5.3. GAN-Based Architecture Selection

In our study, only standard fully connected networks and convolutional neural networks under similar training regimes were under consideration. This straightforward selection for the GAN architecture was done on purpose, to maintain the main focus of our research on the synthetic generated samples. Architecture selection is a key step in the defined five phases procedure to obtain valid synthetic ECGs. A lot of improvements and extensive studies can be performed in this direction in the near future.

5.4. Training Concerns

Usual training concerns appear in our experimental work when training standard GAN architectures for the arranged images. Mode collapse and vanishing gradients being the most popular ones. Batch size increase and label smoothing were appropriate solutions in this case to manage these training problems. Again, depending on the chosen GAN architecture and the training hyper parameters selection, many modifications and techniques can be took into consideration in further research.

5.5. Results Evaluation

When working with GAN architectures, the evaluation of results and the training stopping criterion are very dependent on visual inspection techniques, most of them imported from the computer vision research area. In the case of using Inception as pre-trained model, then several indirect measures (scores and distances) have been defined on the convolutional layers, but this is not the general case, neither our experimentation setup.

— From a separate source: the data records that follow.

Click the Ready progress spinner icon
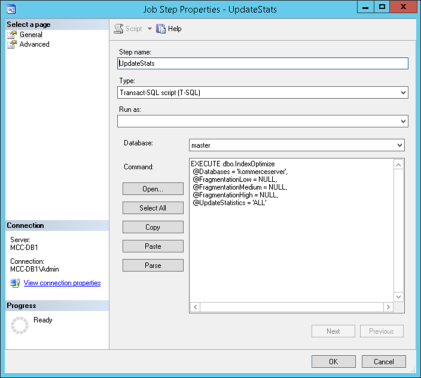Screen dimensions: 421x378 click(20, 325)
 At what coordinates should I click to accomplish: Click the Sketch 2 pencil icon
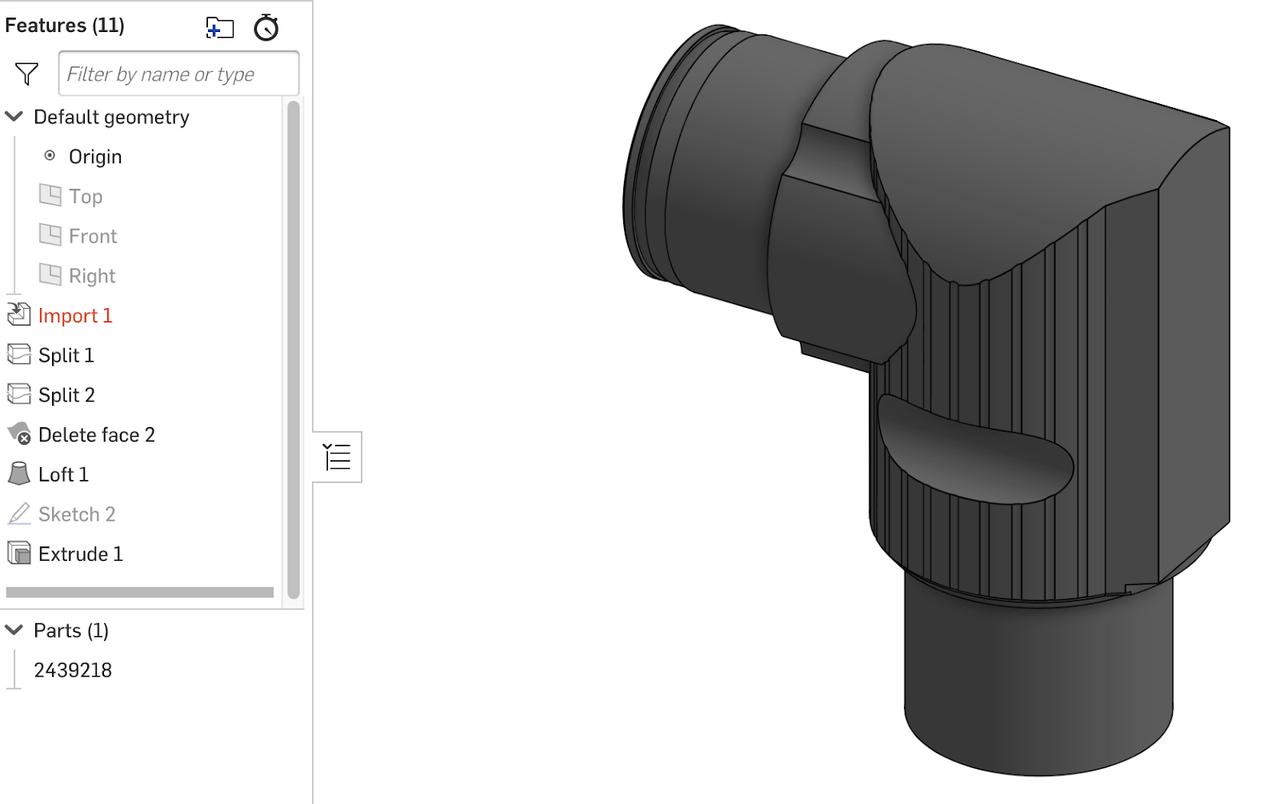(19, 513)
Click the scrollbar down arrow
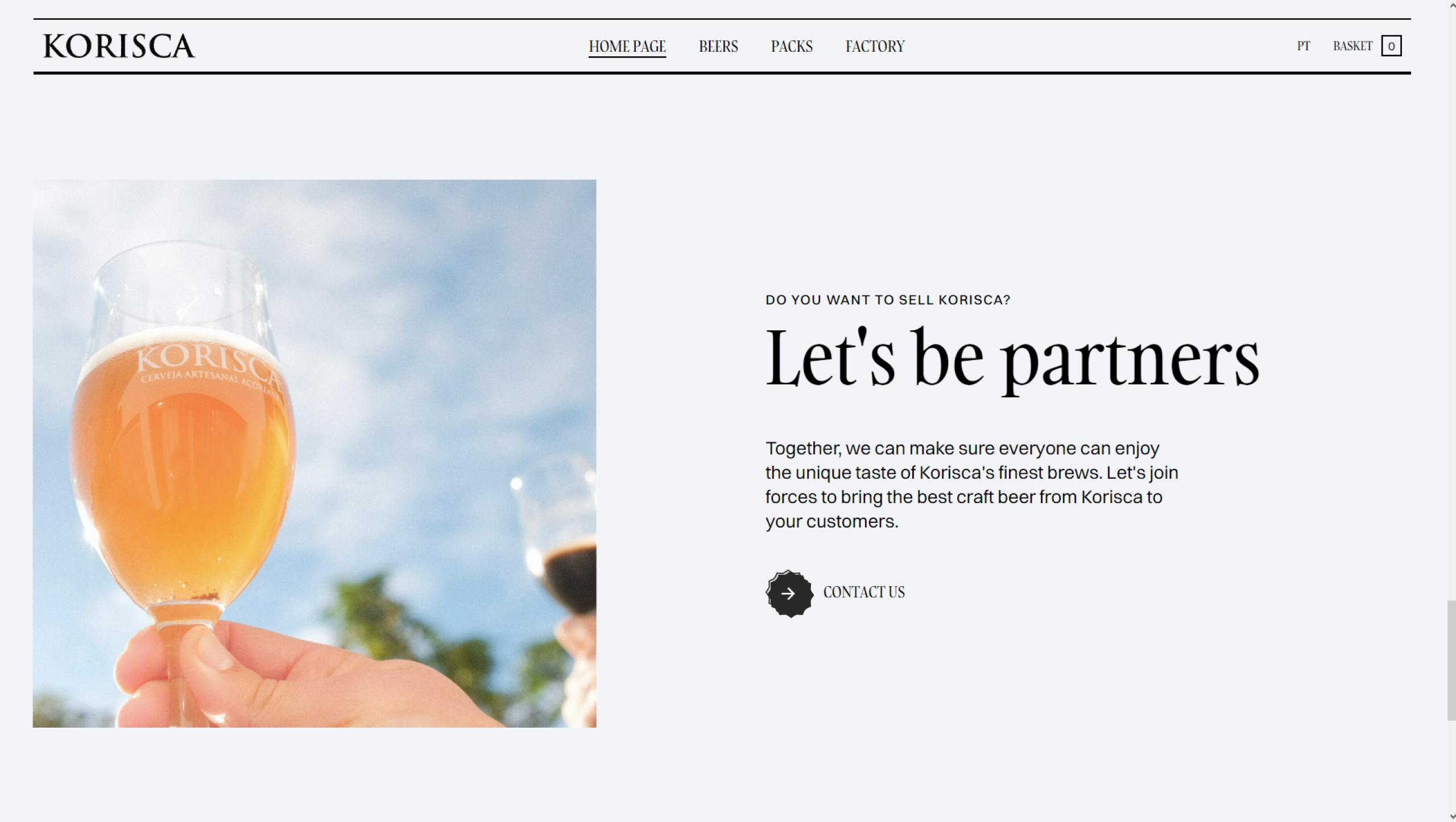Screen dimensions: 1456x822 [1451, 817]
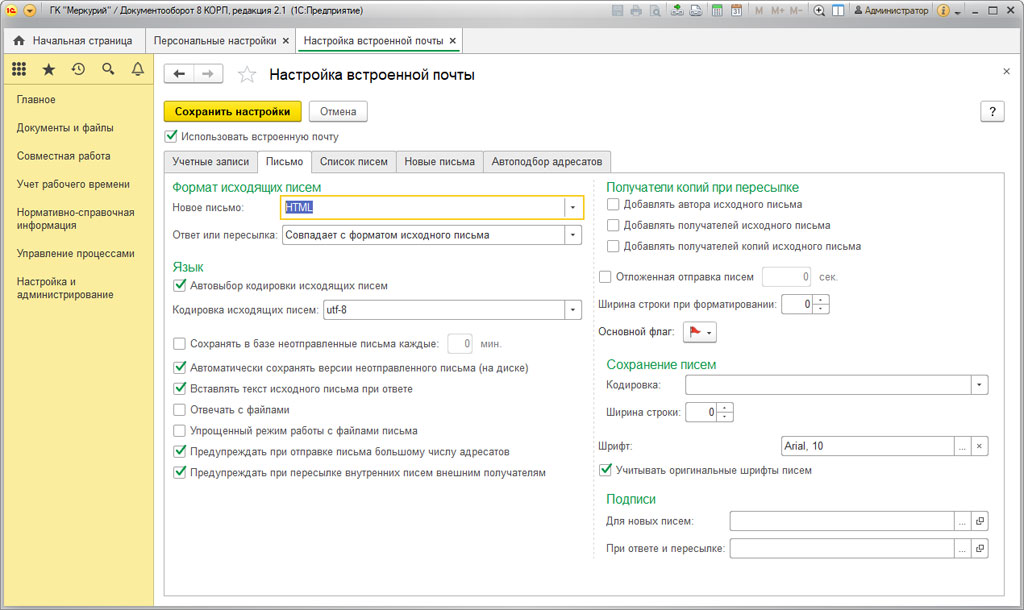Open the calendar icon in the title bar
Viewport: 1024px width, 610px height.
pos(736,11)
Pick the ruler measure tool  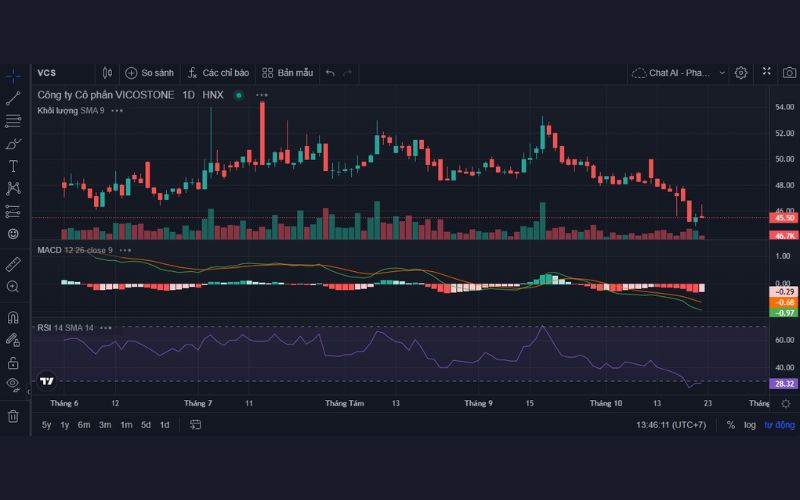click(x=13, y=264)
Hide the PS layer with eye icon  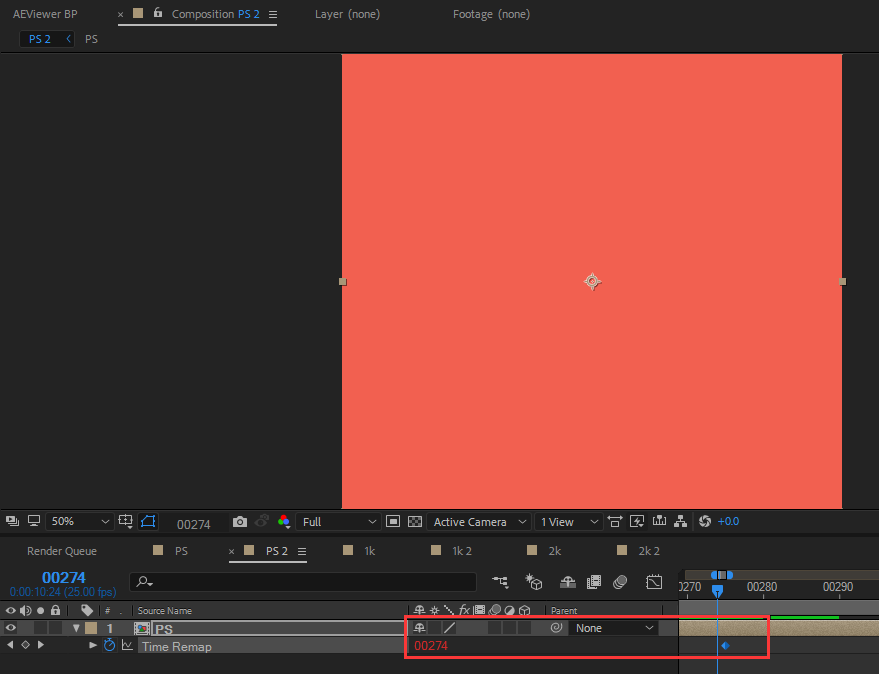[11, 628]
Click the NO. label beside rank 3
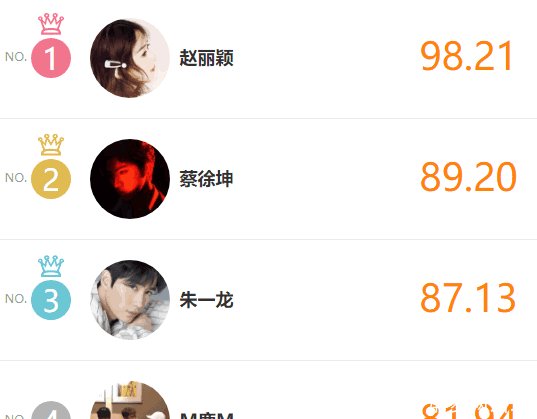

In this article a new indirect performance measure have been defined that does not depends on visual inspection. Based on checking the accuracy for a parallel classification task, it allows to indirectly check the performance of the GAN system when generating synthetic ECGs as well as determine a stopping criterion. It can be applied only for the case that data is labelled and suffers of similar problems to the other indirect performance measures defined for the use of the pre-trained Inception layer: it ensures convergence of the GAN architecture, but it does not means that generated images are good enough from a visual inspection approach. More work should be still developed for measuring GAN performance when generating new images. However, we are providing in this work a new technique that is valid for many cases, especially supervised classification.

5.6. Applications and Ethics Concerns

The introduced architecture for generating ECGs images is a very useful tool as it is enabling unlimited similar-to-the-original data without compromising the privacy of the original elements. The applications of this tool range from educational purposes with young health professionals [21] to scientific simulations and investigations using synthetic signals for the training of automatic systems for the detection of heart disease [22].

Employing results from a GAN designed for synthetic data generation without proper expert evaluation and approval is unethical. The generated images can be employed for data augmentation or any other health-related application only in the case that some expert is authorising they are representative enough from the perspective of physical/physiological features. It is not enough that they are following the original data distribution. For this reason, it is not declared that we are imitating or learning ECGs, but generating synthetic/fake ECGs. It should be clearly indicated that generated synthetic data will be employed only after expert evaluation and approval.